Nunca foi de grandes amizades. Aliás adorava dizer que não tinha amigos, que tinha conhecidos e era feliz com isso. A minha excessiva racionalidade sobreponha-se a tudo isso. As pessoas magoam-se, então, se eu não tivesse amigos não me iria magoar. Era excessivamente fria e pragmática.
Hoje e passados oito anos as coisas mudaram, ninguém é feliz sozinho.
Eu deixei de ser excessivamente racional, mas a frieza está lá, uma carapaça difícil de quebrar, a diferença é que há pessoas que nos moldam, que nos dão a volta de mansinho. A Sara ensinou-me a ter amigos, ensinou-me que eu até tinha coração, mas não me ensinou a ser lamechas, aliás anos e anos e são raras as mensagens que ela tem minhas com declarações de amizade, estou sempre lá quando ela precisa e muitas vezes acho que chega. Mas ela sabe dar-me a volta. Ela conhecesse-me melhor do que ninguém. Sabe o que me deixa de coração mole, o que me deixa feliz, o que me deixa irritada, o que me deixa eufórica, o que me põe a chorar, o que me deixa triste. Somos amigas.

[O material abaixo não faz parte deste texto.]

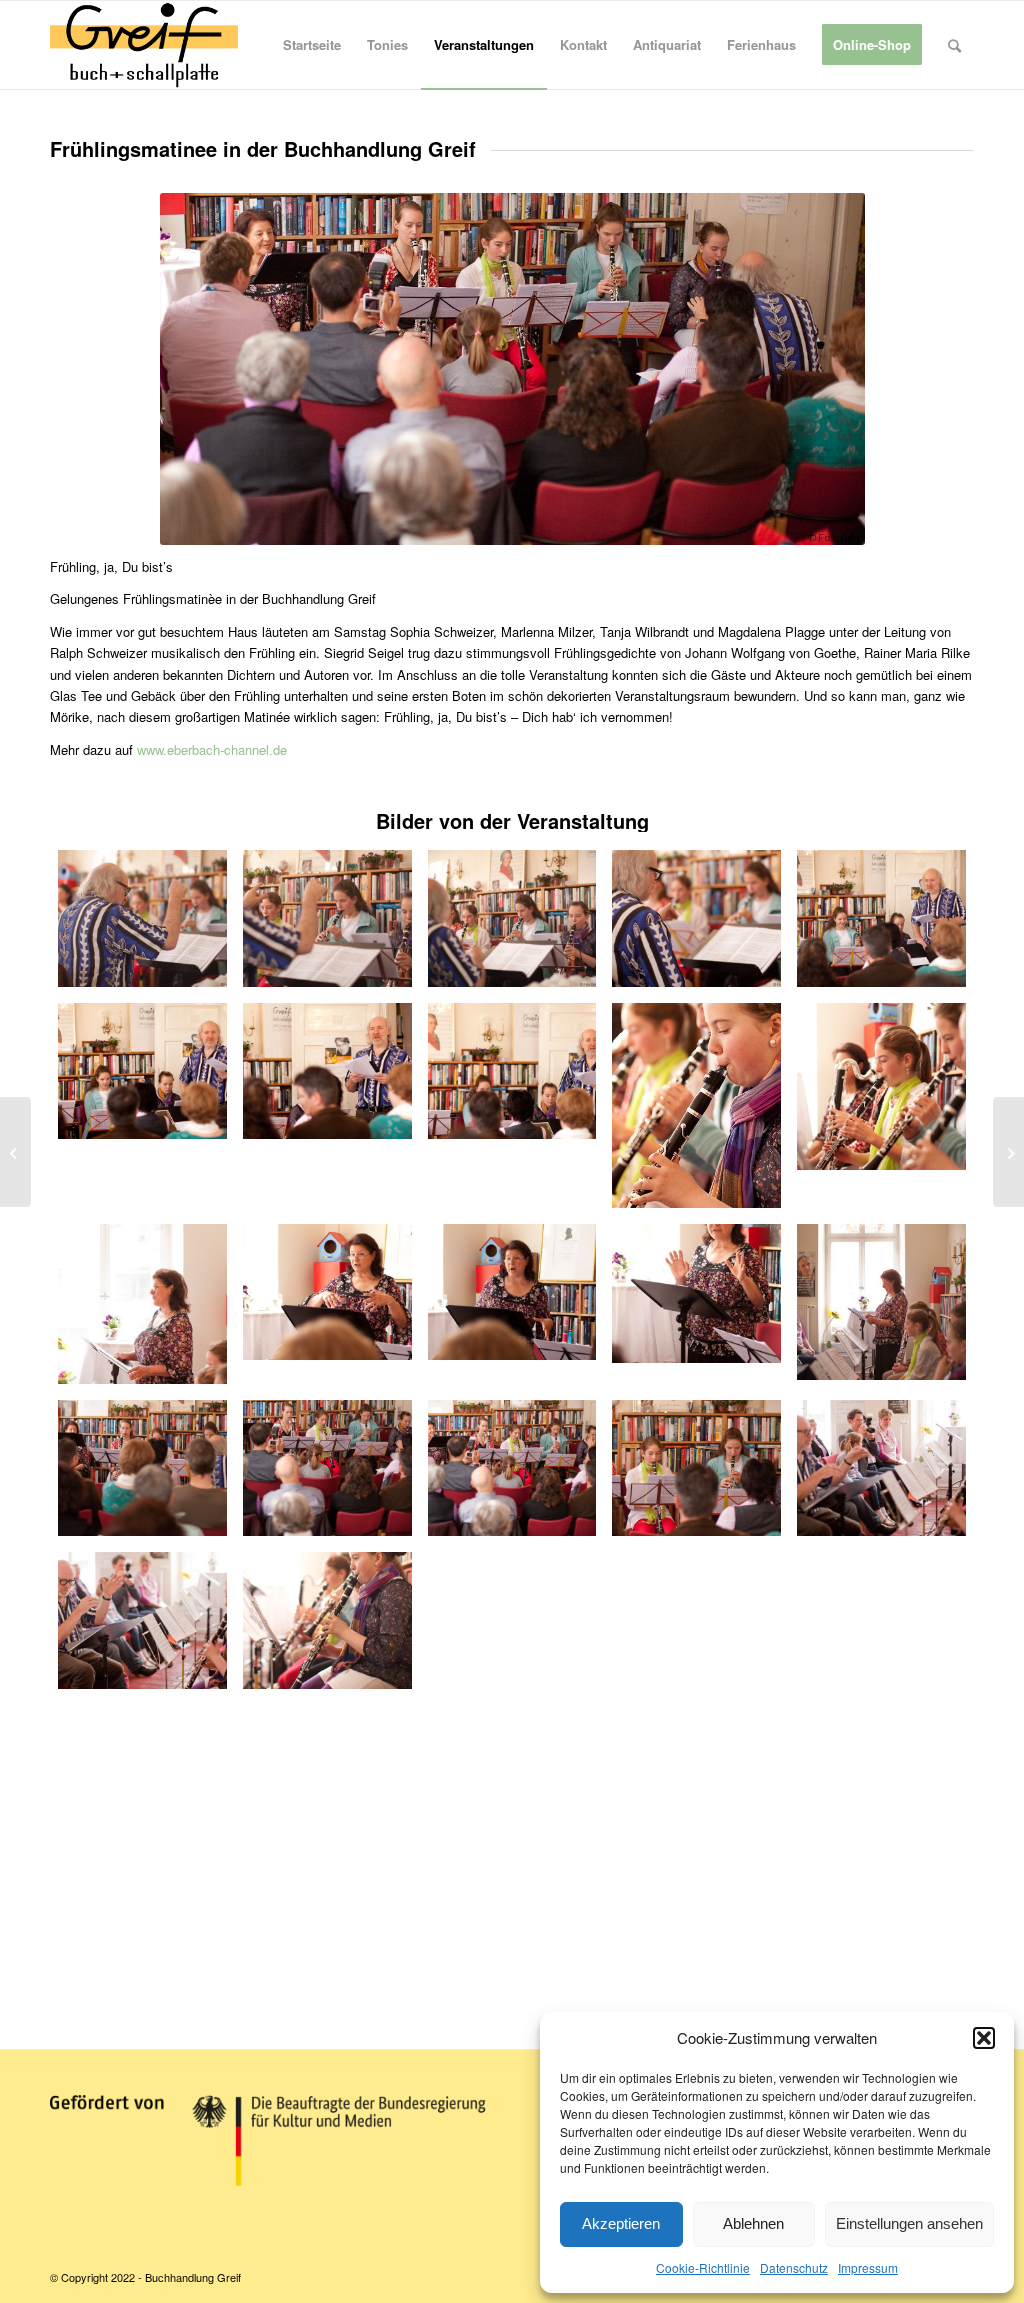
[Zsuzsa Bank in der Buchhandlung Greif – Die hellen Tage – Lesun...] (1008, 1152)
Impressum (868, 2267)
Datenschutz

E esta amizade que dura há oito anos é uma amizade sem espinhas, uma amizade onde não são precisas palavras e quando são, que nos segurem porque significa horas ao telemóvel, ou horas de mensagens, ou horas no nosso Porto.
Somos amigas não porque nos obrigaram mas porque a Sara me conquistou não desistiu da "gaja que tinha a mania que era fina", o mérito é dela.
Hoje sei que ela me levou a acreditar que nenhum homem é uma ilha e que ninguém é feliz sozinho. Graças a ela consegui dar lugar a novas pessoas no meu coração, consegui ser uma melhor pessoa para ela. Ela tornou-me melhor pessoa e sei que isto é a melhor coisa que lhe posso dizer. Sem ela seria muito pior pessoa.
Obrigada! E vamos divertir-nos muito neste novo cantinho é só mais um sitio para trocarmos ideias e opiniões, isto promete.